[Data items]

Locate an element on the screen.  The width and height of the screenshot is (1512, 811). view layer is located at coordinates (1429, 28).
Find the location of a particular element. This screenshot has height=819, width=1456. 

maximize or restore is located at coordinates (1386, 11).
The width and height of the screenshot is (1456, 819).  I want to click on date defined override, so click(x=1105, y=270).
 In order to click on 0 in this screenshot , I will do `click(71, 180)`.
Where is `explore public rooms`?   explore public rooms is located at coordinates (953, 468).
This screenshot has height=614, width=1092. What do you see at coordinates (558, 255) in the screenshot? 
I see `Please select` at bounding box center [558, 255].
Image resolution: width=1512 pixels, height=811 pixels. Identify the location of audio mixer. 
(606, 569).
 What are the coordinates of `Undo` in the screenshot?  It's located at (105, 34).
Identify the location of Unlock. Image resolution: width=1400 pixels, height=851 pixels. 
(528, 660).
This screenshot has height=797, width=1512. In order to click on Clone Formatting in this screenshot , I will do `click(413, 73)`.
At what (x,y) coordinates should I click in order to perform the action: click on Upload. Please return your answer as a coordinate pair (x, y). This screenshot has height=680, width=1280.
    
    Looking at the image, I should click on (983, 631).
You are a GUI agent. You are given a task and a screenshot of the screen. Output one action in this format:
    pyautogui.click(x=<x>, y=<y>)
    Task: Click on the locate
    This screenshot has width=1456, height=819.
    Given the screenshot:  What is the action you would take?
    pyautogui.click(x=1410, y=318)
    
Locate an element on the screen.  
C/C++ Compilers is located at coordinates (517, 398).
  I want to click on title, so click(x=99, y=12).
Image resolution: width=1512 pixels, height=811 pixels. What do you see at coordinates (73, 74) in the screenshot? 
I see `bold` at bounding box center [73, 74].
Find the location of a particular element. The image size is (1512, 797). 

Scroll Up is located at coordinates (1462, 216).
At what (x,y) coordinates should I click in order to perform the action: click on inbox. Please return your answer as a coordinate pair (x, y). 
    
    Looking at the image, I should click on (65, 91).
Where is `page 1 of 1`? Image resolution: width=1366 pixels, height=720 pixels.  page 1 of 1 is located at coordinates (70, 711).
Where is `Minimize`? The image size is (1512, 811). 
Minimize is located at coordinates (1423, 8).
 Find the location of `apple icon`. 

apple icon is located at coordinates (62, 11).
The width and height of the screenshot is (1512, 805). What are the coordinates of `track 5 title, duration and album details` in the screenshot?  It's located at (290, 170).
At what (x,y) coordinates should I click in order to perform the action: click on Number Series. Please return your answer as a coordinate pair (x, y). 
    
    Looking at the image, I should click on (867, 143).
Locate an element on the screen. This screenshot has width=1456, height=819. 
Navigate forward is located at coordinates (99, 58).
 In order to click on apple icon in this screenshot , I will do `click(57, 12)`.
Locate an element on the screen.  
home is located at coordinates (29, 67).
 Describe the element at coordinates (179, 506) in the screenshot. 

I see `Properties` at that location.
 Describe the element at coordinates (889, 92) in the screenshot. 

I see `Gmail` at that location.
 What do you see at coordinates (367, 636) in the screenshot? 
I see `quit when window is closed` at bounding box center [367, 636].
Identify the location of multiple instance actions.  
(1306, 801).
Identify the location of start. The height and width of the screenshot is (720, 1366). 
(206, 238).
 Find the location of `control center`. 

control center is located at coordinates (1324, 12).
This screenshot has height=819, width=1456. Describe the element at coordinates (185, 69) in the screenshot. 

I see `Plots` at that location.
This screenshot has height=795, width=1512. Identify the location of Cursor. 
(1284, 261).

OBJECTIVE: Could you reproduce all of the material above line for line, with no changes?

SOLUTION TO THIS EXERCISE:
Locate an element on the screen.  The width and height of the screenshot is (1512, 811). view layer is located at coordinates (1429, 28).
Find the location of a particular element. This screenshot has height=819, width=1456. 

maximize or restore is located at coordinates (1386, 11).
The width and height of the screenshot is (1456, 819).  I want to click on date defined override, so click(x=1105, y=270).
 In order to click on 0 in this screenshot , I will do `click(71, 180)`.
Where is `explore public rooms`?   explore public rooms is located at coordinates (953, 468).
This screenshot has height=614, width=1092. What do you see at coordinates (558, 255) in the screenshot? 
I see `Please select` at bounding box center [558, 255].
Image resolution: width=1512 pixels, height=811 pixels. Identify the location of audio mixer. 
(606, 569).
 What are the coordinates of `Undo` in the screenshot?  It's located at (105, 34).
Identify the location of Unlock. Image resolution: width=1400 pixels, height=851 pixels. 
(528, 660).
This screenshot has height=797, width=1512. In order to click on Clone Formatting in this screenshot , I will do `click(413, 73)`.
At what (x,y) coordinates should I click in order to perform the action: click on Upload. Please return your answer as a coordinate pair (x, y). This screenshot has height=680, width=1280.
    
    Looking at the image, I should click on (983, 631).
You are a GUI agent. You are given a task and a screenshot of the screen. Output one action in this format:
    pyautogui.click(x=<x>, y=<y>)
    Task: Click on the locate
    This screenshot has width=1456, height=819.
    Given the screenshot:  What is the action you would take?
    pyautogui.click(x=1410, y=318)
    
Locate an element on the screen.  
C/C++ Compilers is located at coordinates (517, 398).
  I want to click on title, so click(x=99, y=12).
Image resolution: width=1512 pixels, height=811 pixels. What do you see at coordinates (73, 74) in the screenshot? 
I see `bold` at bounding box center [73, 74].
Find the location of a particular element. The image size is (1512, 797). 

Scroll Up is located at coordinates (1462, 216).
At what (x,y) coordinates should I click in order to perform the action: click on inbox. Please return your answer as a coordinate pair (x, y). 
    
    Looking at the image, I should click on (65, 91).
Where is `page 1 of 1`? Image resolution: width=1366 pixels, height=720 pixels.  page 1 of 1 is located at coordinates (70, 711).
Where is `Minimize`? The image size is (1512, 811). 
Minimize is located at coordinates (1423, 8).
 Find the location of `apple icon`. 

apple icon is located at coordinates (62, 11).
The width and height of the screenshot is (1512, 805). What are the coordinates of `track 5 title, duration and album details` in the screenshot?  It's located at (290, 170).
At what (x,y) coordinates should I click in order to perform the action: click on Number Series. Please return your answer as a coordinate pair (x, y). 
    
    Looking at the image, I should click on (867, 143).
Locate an element on the screen. This screenshot has width=1456, height=819. 
Navigate forward is located at coordinates (99, 58).
 In order to click on apple icon in this screenshot , I will do `click(57, 12)`.
Locate an element on the screen.  
home is located at coordinates (29, 67).
 Describe the element at coordinates (179, 506) in the screenshot. 

I see `Properties` at that location.
 Describe the element at coordinates (889, 92) in the screenshot. 

I see `Gmail` at that location.
 What do you see at coordinates (367, 636) in the screenshot? 
I see `quit when window is closed` at bounding box center [367, 636].
Identify the location of multiple instance actions.  
(1306, 801).
Identify the location of start. The height and width of the screenshot is (720, 1366). 
(206, 238).
 Find the location of `control center`. 

control center is located at coordinates (1324, 12).
This screenshot has height=819, width=1456. Describe the element at coordinates (185, 69) in the screenshot. 

I see `Plots` at that location.
This screenshot has height=795, width=1512. Identify the location of Cursor. 
(1284, 261).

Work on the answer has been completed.